— Start of Selected text —
[Tarantool-patches] [PATCH v6] memtx: fix out of memory handling for rtree

Olga Arkhangelskaia arkholga at tarantool.org
Mon Feb 10 10:47:12 MSK 2020


When tarantool tries to recover rtree from a snapshot and memtx_memory value
is lower than it has been when the snapshot was created, server suffers from
segmentation fault. This happens because there is no out of memory error
handling in rtree lib. In another words, we do not check the result of
malloc operation.
The execution flow in case of recovery uses different way and the secondary
keys are build in batches. That way has no checks and reservations.
— End of Selected text —
— Start of Provided material —
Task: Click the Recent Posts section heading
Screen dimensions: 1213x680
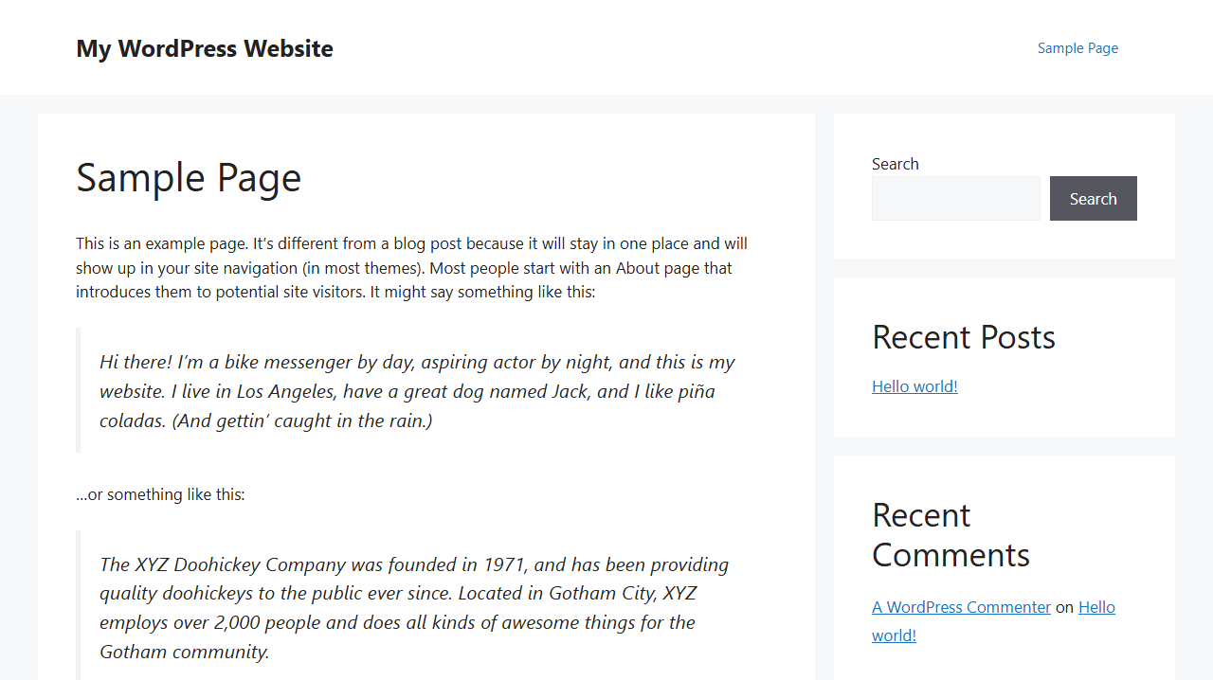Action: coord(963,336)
— End of Provided material —
— Start of Provided material —
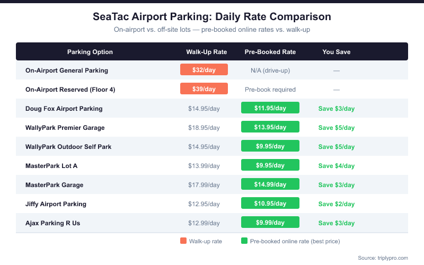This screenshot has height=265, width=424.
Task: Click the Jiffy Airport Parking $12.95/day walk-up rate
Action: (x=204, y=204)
— End of Provided material —
— Start of Provided material —
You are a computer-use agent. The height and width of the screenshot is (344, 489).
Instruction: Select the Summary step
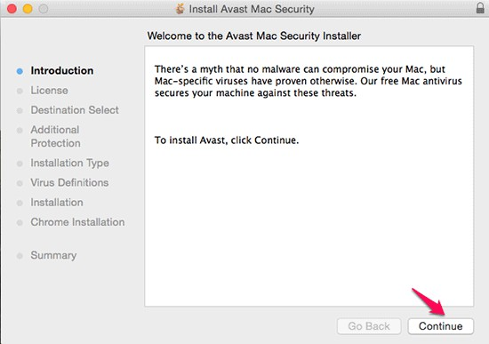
— End of Provided material —
◆ **Stated task**
Can you rewrite the paragraph in the patch message that begins "When tarantool tries to recover rtree" as a short bulleted list that keeps its main facts?

◆ **Solution for this task**
- Recovering an rtree from a snapshot with a lower memtx_memory value than when the snapshot was created causes a segmentation fault.
- The cause is that the rtree lib has no out-of-memory error handling, so the result of malloc is not checked.
- Recovery follows a different execution flow that builds secondary keys in batches.
- That flow has no checks or reservations.